(Records from a dataset)

------------------------------------------------

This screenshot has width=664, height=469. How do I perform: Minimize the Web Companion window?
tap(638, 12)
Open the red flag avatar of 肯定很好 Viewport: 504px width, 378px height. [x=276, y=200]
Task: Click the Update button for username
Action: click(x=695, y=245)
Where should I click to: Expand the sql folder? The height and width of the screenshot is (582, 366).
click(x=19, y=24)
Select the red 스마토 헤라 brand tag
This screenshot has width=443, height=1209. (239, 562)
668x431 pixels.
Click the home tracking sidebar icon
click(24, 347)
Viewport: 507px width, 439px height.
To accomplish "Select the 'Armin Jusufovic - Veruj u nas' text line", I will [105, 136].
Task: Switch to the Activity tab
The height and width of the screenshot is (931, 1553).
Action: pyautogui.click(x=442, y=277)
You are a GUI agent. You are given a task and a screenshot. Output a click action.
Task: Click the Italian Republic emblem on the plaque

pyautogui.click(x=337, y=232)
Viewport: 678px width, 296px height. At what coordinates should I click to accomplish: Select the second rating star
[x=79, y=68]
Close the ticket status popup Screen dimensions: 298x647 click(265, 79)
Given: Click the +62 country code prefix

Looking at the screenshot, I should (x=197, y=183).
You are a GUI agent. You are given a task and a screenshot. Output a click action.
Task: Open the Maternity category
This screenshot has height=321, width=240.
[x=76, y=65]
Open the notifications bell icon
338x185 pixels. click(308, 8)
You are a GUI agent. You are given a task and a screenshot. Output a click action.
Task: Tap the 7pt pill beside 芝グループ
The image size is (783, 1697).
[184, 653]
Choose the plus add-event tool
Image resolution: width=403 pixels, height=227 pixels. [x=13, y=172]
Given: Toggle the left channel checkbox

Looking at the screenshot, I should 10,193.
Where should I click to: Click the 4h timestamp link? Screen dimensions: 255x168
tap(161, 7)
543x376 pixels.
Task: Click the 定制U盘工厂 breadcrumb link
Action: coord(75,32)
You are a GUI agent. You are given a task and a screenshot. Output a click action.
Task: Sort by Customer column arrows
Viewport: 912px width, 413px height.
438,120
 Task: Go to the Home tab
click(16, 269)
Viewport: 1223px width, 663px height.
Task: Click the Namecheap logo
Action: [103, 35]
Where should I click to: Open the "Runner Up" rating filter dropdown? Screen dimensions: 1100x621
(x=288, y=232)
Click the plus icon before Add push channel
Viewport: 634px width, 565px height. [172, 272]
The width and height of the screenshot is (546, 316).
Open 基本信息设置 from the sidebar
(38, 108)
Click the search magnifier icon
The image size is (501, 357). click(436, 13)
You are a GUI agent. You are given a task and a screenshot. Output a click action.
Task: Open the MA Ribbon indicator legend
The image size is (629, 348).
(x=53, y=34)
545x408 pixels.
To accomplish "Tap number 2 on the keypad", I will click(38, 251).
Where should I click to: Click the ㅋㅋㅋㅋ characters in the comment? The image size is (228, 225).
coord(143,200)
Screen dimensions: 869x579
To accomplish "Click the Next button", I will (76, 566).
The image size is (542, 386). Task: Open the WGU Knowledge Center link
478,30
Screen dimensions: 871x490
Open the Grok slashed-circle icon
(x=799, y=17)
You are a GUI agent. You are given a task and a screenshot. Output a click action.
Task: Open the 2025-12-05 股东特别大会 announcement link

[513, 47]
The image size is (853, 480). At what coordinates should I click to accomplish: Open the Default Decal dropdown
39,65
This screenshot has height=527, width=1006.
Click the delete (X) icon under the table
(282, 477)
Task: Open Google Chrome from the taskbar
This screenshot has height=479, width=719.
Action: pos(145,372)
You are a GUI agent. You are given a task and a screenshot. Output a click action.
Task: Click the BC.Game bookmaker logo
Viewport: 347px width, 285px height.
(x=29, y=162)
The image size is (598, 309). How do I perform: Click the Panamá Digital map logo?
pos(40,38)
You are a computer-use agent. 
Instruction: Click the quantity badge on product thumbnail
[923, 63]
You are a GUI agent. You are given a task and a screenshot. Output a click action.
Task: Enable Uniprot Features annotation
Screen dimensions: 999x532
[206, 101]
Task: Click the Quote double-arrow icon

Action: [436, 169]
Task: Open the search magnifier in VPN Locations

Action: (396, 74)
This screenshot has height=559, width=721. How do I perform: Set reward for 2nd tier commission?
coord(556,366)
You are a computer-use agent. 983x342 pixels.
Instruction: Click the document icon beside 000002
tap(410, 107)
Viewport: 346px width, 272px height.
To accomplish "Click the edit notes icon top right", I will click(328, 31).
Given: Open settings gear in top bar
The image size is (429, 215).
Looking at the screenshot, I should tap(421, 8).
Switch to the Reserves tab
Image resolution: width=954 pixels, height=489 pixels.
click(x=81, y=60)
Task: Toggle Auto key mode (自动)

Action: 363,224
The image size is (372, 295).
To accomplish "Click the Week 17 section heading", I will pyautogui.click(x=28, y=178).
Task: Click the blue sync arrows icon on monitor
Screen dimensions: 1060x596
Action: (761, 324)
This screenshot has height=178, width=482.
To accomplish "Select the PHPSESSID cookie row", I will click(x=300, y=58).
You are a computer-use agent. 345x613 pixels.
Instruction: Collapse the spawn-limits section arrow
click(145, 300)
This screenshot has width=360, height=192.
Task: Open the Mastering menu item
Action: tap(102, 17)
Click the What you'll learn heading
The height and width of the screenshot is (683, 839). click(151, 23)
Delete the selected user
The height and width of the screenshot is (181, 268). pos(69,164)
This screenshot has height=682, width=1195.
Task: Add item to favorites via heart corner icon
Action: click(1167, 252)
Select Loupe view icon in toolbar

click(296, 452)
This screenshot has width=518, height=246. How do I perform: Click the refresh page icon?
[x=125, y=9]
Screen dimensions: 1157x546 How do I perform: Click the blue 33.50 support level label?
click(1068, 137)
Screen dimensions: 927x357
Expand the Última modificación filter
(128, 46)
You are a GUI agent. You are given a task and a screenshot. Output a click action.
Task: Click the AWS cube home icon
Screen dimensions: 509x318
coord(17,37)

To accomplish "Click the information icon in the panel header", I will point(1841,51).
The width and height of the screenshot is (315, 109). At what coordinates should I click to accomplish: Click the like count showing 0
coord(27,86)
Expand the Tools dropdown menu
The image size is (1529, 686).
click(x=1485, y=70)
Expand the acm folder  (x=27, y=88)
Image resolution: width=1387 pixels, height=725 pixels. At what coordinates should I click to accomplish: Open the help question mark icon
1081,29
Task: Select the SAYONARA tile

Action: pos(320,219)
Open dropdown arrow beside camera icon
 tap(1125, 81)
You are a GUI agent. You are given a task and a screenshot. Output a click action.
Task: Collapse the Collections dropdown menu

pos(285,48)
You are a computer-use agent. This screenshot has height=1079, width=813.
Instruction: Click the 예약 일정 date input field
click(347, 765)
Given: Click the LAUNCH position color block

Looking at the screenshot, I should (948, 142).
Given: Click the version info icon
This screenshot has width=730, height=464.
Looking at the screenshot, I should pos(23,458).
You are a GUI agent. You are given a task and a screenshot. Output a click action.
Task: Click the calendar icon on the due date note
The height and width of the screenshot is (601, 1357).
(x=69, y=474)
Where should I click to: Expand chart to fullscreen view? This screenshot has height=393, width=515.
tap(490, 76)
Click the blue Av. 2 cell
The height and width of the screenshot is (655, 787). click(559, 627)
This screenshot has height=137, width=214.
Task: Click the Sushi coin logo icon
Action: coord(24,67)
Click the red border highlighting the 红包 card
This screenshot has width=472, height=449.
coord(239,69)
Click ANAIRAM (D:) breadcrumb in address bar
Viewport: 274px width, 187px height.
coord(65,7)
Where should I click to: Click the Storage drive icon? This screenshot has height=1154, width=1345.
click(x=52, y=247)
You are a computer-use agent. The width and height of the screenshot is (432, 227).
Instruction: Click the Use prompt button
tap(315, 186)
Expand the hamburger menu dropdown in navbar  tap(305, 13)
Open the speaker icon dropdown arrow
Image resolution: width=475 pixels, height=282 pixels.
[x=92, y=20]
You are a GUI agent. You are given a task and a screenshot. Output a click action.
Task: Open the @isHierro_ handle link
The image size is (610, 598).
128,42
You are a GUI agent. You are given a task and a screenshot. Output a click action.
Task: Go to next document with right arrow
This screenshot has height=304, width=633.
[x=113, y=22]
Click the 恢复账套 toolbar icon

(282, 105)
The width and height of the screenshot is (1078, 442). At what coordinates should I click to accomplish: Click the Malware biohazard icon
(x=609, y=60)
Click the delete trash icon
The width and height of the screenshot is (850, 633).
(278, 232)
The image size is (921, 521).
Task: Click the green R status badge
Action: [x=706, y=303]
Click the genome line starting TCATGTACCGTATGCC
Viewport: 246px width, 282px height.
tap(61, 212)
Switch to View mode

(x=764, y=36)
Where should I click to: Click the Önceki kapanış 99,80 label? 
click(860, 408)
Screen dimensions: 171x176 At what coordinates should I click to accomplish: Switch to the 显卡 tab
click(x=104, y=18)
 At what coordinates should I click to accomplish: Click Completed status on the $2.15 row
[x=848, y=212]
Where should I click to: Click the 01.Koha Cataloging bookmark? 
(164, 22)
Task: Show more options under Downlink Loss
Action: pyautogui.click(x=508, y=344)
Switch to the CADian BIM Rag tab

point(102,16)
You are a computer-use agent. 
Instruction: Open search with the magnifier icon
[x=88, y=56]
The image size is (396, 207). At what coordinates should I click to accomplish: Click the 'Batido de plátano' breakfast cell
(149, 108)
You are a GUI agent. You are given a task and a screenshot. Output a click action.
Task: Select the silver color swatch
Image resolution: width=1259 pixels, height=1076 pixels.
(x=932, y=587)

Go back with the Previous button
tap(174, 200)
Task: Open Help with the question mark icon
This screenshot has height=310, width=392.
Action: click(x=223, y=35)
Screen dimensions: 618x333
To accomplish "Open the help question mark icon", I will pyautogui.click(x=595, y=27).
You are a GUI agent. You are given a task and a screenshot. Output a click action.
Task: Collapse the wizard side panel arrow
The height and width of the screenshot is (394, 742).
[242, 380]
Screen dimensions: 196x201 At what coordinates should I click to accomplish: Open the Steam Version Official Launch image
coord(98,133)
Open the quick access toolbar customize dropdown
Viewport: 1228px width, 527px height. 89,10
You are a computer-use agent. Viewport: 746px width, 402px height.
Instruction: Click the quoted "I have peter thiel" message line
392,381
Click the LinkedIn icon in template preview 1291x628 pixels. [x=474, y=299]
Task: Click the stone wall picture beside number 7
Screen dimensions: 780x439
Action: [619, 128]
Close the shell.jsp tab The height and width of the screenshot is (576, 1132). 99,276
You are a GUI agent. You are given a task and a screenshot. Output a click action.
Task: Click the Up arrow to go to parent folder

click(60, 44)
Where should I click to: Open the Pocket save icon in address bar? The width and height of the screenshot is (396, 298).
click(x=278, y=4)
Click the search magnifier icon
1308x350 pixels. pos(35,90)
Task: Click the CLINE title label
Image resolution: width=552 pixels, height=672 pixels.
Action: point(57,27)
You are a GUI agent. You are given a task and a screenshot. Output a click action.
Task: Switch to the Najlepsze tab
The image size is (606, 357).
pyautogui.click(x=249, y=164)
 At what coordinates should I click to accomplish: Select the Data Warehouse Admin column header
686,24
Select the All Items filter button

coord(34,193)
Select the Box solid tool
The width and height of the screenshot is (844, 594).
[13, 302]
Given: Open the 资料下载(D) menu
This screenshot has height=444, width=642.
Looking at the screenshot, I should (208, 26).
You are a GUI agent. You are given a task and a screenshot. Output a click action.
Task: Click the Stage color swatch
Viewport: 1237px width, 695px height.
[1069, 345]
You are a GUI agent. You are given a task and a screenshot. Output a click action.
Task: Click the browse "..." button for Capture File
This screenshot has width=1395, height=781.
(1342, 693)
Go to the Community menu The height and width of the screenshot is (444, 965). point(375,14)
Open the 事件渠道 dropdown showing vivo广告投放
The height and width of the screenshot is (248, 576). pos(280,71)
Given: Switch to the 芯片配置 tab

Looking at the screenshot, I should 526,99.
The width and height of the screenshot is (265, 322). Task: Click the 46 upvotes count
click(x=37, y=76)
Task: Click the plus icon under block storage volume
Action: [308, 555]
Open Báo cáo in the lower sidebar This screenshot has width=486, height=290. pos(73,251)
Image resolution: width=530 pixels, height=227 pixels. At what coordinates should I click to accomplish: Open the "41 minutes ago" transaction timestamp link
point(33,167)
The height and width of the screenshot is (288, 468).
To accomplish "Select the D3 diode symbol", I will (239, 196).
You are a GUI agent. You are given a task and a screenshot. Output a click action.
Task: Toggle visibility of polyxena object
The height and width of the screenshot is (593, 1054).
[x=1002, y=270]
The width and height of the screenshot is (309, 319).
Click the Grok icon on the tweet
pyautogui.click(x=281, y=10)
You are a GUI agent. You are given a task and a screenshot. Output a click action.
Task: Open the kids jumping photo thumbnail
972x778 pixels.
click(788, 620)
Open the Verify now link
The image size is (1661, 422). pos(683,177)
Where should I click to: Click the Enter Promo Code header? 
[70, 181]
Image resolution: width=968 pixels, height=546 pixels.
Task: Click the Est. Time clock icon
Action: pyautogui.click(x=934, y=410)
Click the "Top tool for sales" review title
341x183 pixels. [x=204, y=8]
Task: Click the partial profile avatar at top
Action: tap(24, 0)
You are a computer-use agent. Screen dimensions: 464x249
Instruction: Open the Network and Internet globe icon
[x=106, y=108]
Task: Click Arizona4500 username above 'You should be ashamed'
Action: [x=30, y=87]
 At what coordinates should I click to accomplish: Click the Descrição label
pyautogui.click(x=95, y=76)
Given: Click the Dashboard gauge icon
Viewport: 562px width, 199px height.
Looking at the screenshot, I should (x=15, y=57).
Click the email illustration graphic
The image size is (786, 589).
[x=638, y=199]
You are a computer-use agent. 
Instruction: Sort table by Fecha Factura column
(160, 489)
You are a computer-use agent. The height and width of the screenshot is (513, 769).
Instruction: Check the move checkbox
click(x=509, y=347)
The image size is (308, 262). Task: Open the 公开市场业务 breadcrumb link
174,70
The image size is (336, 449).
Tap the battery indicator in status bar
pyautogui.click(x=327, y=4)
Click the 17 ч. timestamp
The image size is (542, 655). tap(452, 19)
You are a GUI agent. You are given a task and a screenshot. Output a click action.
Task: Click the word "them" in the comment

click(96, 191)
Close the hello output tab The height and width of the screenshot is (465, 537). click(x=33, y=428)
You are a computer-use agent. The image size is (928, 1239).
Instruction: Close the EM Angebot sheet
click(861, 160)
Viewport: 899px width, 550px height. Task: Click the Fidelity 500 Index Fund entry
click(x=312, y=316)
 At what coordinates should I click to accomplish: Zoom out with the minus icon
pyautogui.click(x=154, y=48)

------------------------------------------------

» WHAT IS NEEDED
Go to the line with "Screen dimensions: 509x318" in the entries above and repeat every line from there through the line with "You are a computer-use agent. This", exactly and with no other text.

» EXERCISE SOLUTION
Screen dimensions: 509x318
coord(17,37)

To accomplish "Click the information icon in the panel header", I will point(1841,51).
The width and height of the screenshot is (315, 109). At what coordinates should I click to accomplish: Click the like count showing 0
coord(27,86)
Expand the Tools dropdown menu
The image size is (1529, 686).
click(x=1485, y=70)
Expand the acm folder  (x=27, y=88)
Image resolution: width=1387 pixels, height=725 pixels. At what coordinates should I click to accomplish: Open the help question mark icon
1081,29
Task: Select the SAYONARA tile

Action: pos(320,219)
Open dropdown arrow beside camera icon
 tap(1125, 81)
You are a GUI agent. You are given a task and a screenshot. Output a click action.
Task: Collapse the Collections dropdown menu

pos(285,48)
You are a computer-use agent. This screenshot has height=1079, width=813.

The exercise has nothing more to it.